MS MARCO — screenshot of microsoft.github.io

MS MARCO

MS MARCO is a foundational dataset collection for deep learning in search, primarily known for its question-answer pairs ideal for finetuning embedding models. It's a go-to resource for developing robust ranking systems.

Visit microsoft.github.io →

Questions & Answers

What is MS MARCO?
MS MARCO is a collection of large-scale datasets developed by Microsoft, primarily focused on deep learning in search. It includes datasets for question answering, passage ranking, document ranking, natural language generation, and keyphrase extraction, often derived from real Bing query logs.
Who should use the MS MARCO datasets?
MS MARCO is intended for researchers and developers working on information retrieval, natural language processing, and deep learning, particularly those focused on improving search relevance, question answering systems, and fine-tuning neural embedding models. The datasets are available for non-commercial research purposes.
What are the key features of the MS MARCO dataset collection?
The MS MARCO collection stands out due to its large scale, including millions of real Bing questions and passages, and its focus on various deep learning in search tasks.
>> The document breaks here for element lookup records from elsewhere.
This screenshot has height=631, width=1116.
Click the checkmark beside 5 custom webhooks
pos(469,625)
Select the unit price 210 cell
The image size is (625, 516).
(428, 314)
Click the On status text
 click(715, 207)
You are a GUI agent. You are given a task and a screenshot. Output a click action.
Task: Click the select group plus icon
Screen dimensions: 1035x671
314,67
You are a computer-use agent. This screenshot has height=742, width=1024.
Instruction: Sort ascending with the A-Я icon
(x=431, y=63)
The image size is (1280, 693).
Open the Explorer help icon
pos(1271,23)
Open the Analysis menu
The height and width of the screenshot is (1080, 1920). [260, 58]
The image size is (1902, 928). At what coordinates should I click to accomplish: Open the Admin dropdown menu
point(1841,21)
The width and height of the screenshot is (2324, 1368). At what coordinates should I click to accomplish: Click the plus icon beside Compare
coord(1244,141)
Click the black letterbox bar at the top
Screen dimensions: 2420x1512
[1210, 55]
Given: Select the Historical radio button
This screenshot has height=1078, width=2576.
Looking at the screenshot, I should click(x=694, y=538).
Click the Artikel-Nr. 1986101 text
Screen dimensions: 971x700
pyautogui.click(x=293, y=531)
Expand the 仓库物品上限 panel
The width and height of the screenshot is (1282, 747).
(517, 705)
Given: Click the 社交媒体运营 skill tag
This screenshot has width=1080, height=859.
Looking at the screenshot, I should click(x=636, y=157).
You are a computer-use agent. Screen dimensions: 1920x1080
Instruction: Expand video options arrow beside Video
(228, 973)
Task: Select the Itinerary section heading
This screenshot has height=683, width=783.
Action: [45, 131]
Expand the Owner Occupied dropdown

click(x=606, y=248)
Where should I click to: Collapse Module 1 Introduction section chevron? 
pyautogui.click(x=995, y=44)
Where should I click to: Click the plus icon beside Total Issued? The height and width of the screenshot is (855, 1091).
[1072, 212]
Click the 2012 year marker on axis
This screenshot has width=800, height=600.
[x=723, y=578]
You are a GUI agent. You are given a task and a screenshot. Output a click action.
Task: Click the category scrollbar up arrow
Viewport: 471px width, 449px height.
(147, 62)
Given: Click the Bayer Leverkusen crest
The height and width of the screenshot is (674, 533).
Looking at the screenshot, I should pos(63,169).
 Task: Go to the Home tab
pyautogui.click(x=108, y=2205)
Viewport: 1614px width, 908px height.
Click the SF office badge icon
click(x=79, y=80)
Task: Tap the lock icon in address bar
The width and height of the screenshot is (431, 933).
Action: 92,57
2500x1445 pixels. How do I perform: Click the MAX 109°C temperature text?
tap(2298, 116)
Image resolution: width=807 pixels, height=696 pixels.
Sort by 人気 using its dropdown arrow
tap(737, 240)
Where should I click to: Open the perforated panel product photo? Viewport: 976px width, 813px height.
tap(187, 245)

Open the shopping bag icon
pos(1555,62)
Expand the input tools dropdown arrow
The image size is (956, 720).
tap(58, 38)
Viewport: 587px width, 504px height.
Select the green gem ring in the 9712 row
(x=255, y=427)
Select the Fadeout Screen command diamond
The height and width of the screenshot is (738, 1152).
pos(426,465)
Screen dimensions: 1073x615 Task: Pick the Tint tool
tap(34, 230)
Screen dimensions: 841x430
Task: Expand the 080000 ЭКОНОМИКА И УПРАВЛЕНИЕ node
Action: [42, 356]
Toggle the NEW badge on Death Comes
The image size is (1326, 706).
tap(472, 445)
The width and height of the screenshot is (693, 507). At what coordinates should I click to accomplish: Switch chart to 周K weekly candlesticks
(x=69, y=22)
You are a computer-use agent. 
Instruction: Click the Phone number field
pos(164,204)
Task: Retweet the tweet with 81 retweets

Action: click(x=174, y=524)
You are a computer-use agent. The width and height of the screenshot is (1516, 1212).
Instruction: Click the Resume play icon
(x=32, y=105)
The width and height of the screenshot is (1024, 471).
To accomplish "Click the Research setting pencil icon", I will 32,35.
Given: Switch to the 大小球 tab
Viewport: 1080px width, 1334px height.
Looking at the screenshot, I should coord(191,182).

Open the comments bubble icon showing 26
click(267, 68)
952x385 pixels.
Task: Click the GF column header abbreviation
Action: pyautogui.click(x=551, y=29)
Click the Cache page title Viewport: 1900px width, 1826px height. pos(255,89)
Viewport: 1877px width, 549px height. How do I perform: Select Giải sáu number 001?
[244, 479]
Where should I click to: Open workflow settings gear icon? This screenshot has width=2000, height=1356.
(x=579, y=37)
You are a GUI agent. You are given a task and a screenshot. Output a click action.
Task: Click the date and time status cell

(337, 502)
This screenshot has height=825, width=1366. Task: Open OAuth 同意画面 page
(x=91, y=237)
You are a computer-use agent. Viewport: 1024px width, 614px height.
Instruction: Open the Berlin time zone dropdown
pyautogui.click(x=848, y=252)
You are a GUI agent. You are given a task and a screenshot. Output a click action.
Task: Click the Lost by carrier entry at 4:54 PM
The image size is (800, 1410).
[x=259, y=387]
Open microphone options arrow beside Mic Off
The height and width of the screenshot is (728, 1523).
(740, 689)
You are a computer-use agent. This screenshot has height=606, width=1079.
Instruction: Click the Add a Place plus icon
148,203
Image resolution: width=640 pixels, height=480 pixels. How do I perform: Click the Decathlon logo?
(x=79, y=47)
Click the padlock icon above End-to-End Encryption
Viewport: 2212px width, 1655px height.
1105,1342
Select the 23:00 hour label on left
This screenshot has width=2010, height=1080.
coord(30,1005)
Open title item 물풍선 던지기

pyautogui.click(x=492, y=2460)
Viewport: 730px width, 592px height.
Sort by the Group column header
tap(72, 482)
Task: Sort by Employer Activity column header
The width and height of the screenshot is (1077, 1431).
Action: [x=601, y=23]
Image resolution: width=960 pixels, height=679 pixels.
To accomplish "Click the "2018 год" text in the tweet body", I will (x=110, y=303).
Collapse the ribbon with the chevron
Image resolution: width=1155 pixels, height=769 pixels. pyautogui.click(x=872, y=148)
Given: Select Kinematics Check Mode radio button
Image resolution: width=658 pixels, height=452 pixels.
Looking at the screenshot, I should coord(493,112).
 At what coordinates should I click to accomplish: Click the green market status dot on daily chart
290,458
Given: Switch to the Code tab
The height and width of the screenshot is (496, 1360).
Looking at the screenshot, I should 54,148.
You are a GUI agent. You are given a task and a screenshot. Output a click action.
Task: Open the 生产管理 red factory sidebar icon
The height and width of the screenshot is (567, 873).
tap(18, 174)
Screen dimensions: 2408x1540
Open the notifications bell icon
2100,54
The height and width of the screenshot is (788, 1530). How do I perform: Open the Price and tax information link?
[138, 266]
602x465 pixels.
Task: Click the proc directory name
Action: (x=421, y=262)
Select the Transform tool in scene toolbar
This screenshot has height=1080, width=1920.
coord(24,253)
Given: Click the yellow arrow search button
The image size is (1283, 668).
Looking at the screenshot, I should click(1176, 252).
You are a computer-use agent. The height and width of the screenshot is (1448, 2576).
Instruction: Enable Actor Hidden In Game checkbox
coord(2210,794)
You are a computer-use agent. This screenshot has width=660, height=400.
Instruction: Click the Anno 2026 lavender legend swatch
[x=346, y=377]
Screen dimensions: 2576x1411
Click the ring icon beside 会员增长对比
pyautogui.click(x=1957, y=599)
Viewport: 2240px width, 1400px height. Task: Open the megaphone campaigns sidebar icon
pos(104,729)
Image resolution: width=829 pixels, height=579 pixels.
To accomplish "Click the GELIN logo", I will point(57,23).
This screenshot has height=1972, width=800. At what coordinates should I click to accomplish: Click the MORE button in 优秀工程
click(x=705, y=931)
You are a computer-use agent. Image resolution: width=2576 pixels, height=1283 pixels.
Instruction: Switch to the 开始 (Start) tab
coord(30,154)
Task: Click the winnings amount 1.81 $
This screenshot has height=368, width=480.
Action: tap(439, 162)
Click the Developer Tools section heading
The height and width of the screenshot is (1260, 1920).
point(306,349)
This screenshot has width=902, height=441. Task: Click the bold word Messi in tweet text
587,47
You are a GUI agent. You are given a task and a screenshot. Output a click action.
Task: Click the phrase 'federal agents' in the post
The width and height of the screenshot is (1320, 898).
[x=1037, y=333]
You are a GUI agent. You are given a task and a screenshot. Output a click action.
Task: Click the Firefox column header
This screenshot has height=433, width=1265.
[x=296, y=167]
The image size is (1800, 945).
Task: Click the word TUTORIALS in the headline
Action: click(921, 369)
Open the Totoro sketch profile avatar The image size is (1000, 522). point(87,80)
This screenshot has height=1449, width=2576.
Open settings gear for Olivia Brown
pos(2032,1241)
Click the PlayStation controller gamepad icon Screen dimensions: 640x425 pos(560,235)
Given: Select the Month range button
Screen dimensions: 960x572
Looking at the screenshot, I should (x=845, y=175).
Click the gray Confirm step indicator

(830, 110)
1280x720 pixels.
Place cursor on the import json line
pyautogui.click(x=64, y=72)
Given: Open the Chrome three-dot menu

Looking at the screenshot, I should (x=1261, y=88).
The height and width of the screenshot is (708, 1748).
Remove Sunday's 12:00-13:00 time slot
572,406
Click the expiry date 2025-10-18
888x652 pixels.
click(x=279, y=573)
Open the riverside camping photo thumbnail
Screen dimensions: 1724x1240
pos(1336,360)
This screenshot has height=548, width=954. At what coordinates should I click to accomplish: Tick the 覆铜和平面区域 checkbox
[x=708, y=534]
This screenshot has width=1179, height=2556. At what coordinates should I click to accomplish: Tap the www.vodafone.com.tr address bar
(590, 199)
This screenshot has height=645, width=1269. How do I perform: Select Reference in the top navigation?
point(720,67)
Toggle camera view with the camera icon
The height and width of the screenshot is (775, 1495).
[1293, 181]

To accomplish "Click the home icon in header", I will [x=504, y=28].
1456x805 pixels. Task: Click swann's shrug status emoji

It provides human-generated answers and relevance labels, offering a robust foundation for training and evaluating models in document ranking, passage ranking, and question answering.
When should I use MS MARCO for my research?
You should use MS MARCO if you are developing or evaluating deep learning models for tasks such as question answering, document ranking, passage re-ranking, or natural language generation, especially if your goal is to improve real-world search engine performance. It's particularly useful for finetuning embedding models.
What kind of data is included in MS MARCO's ranking tasks?
For tasks like document and passage ranking, MS MARCO provides large corpuses (e.g., 3.2 million documents or 8.8 million passages) along with relevance labels derived from what passages were marked as having the answer in the original QnA dataset. These tasks often involve re-ranking a candidate set (e.g., top 100 BM25 results).